The methods and assumptions of the study:

The research calculated the carbon dioxide (CO2) emitted in the manufacture and transport of every material and component that was used in the construction of the new houses and the refurbishment of the existing houses. This is termed embodied CO2. The research also projected the CO2 that would be emitted by each house over a fifty-year period into the future. This is called in-use or operational CO2. Adding these figures together for each house provided what we termed a lifetime CO2 cost for each house. Fifty years was not intended to represent the expected lifespan of the house but to represent the likely period before a major refurbishment might be expected. This would provide the next opportunity after initial development in which the environmental performance of the house could be reconsidered and changed.

Appendix 2: Limitations

This study has not taken account of the energy used on site during construction or the possible end-of-life costs such as recycling or disposal of demolition waste. This means that the quantities of materials considered are likely to be an underestimate.

The key conclusions:

The study shows quite remarkably that despite very different approaches taken to producing new homes, the total CO2 emissions for each were very similar.

Previous studies and much of the accepted thinking on domestic CO2 emissions have suggested that demolishing existing homes and building new homes to replace them will contribute to an overall reduction in CO2 emissions.

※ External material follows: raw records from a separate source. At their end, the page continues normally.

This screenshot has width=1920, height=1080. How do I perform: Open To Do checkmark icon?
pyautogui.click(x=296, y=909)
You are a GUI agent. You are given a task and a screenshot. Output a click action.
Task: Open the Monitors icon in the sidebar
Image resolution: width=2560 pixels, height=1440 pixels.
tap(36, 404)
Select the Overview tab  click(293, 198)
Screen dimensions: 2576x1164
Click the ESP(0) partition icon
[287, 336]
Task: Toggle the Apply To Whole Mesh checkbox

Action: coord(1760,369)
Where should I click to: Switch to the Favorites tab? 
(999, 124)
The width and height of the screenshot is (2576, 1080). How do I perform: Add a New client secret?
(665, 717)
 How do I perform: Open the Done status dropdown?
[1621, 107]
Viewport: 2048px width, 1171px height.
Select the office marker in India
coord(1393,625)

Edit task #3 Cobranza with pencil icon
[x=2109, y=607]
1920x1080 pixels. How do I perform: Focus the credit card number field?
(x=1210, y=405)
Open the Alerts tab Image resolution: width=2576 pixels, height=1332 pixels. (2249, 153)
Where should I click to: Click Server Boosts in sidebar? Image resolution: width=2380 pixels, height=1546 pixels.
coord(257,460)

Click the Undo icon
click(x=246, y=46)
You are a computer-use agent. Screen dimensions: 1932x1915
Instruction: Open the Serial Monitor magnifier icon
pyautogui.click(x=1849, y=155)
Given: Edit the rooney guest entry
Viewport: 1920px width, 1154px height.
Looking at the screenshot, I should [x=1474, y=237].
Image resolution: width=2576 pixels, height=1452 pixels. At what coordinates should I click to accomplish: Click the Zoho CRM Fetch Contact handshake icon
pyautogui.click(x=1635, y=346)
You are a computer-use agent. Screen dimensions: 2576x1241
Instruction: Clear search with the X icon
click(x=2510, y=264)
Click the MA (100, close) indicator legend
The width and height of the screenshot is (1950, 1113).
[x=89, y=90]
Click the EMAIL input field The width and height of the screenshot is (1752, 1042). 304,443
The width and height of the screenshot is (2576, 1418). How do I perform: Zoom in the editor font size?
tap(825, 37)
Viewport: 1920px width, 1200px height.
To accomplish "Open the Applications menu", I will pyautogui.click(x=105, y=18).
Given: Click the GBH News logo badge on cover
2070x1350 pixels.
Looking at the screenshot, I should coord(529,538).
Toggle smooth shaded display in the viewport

This study suggests that this is not so, and that refurbishing existing homes and converting empty property into new homes can yield CO2 reductions by preventing emissions from embodied energy that would arise from new build.

Whilst embodied CO2 emissions associated with building and developing and refurbishing homes are a relatively small proportion of the total CO2 emissions from housing [Ed: 10% for refurbished housing, 28% for new housing], omitting them from future projections of domestic CO2 emissions is highly misleading, overestimating the CO2 savings new homes can make and underestimating the potential of refurbishing existing homes and returning empty homes to use to help cut emissions.

Additional resources

News coverage of the “New Tricks With Old Bricks” report

4 responses to “Reuse Buildings, Reduce CO2

  1. Kent Evans

    I’ve renovated 5 houses, three which my family moved in to. I took attention to the costs redoing the fifth structure and even though there were more contingency expenses than the first four, it cost $65/sq. ft. to rebuild. This is cheaper than building new for sure. A Cincinnati based web site chose to write a feature on this: It is at building-cincinnati.com and the article is archived on June 11, 2008.

  2. Laurence Aurbach Post author

    Thanks for the cost info, Kent. And here’s a link to the Building Cincinnati feature. There’s a description and photos of the rehabbed home in the Lower Price Hill neighborhood. Good work.

  3. chirag

    i as a spectator would like to share my opinion, i feel that rather than co2 levels we should also see the facts that when a building is demolished then the pollution from the dust and free lime that is put into the atmosphere is far more than co2, also the cost must not be considered the sole factor for demolishing a building, buildings surely have attachments in people.

  4. Laurence Aurbach Post author

    I disagree that dust is more of a problem than CO2 (unless it’s toxic dust); human exposure to particulates from demolition is relatively time-limited and can be controlled with proper operating techniques.

    The point about human attachments is important. Steve Mouzon calls this quality in buildings “lovability” and observes that the most efficient use of energy and materials is in buildings that people love, so that they last a long time and contribute a positive feeling to their surroundings.

    Mouzon writes about Lovability on his Original Green website, and in the collection Green Architecture and Urbanism.